▶ [Information shown]
## BEGIN
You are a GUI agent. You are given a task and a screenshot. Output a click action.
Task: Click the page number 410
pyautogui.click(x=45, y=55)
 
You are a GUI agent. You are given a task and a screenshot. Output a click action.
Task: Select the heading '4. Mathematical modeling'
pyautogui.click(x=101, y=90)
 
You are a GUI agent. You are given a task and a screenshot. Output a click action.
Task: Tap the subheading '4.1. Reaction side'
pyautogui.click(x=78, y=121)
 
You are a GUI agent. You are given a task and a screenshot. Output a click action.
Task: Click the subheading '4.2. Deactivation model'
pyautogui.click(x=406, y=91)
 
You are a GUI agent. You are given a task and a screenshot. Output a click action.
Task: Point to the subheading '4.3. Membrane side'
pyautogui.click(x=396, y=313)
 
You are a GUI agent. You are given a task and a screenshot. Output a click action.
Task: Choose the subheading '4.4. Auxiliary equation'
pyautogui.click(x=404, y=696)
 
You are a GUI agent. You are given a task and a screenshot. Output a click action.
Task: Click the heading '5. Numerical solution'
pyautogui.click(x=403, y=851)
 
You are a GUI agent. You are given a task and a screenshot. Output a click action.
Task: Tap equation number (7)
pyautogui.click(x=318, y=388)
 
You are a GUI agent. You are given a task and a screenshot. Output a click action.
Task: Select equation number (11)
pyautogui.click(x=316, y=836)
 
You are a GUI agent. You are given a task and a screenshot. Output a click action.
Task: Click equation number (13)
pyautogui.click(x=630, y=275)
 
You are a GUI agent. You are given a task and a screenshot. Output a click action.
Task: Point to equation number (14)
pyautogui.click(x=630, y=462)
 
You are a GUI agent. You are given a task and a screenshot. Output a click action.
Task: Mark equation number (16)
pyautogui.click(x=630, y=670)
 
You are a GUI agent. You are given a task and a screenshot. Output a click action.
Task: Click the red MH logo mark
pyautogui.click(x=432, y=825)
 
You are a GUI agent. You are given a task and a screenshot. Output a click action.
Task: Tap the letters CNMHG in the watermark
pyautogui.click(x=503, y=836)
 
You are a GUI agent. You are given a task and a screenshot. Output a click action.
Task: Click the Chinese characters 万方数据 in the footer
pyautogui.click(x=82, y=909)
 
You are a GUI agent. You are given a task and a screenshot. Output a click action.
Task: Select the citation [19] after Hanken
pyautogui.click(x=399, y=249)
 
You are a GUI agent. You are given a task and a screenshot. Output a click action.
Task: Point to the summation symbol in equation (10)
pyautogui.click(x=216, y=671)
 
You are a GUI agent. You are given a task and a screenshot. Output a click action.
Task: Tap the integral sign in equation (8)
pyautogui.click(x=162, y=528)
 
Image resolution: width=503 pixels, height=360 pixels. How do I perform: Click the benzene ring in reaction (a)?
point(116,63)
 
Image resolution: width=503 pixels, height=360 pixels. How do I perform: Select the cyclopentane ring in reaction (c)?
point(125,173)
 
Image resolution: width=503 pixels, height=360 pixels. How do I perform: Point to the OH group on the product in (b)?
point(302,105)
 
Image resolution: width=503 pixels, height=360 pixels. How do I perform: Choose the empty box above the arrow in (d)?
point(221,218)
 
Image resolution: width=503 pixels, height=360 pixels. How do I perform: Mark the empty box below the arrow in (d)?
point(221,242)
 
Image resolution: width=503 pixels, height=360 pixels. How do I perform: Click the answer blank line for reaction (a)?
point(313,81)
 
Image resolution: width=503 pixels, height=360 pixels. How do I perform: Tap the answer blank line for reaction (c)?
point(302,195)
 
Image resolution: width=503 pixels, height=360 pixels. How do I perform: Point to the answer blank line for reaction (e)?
## END
▶ [Task]
Rewrite everything from the start of the records down to the line containing "pyautogui.click(x=101, y=90)", both ends included, with the requests left as they are and each click coordinate in the answers multiplied by 1.1 and rounded to the nearest whole number, halves rounding up.

▶ [Written reply]
You are a GUI agent. You are given a task and a screenshot. Output a click action.
Task: Click the page number 410
pyautogui.click(x=50, y=61)
 
You are a GUI agent. You are given a task and a screenshot. Output a click action.
Task: Select the heading '4. Mathematical modeling'
pyautogui.click(x=111, y=99)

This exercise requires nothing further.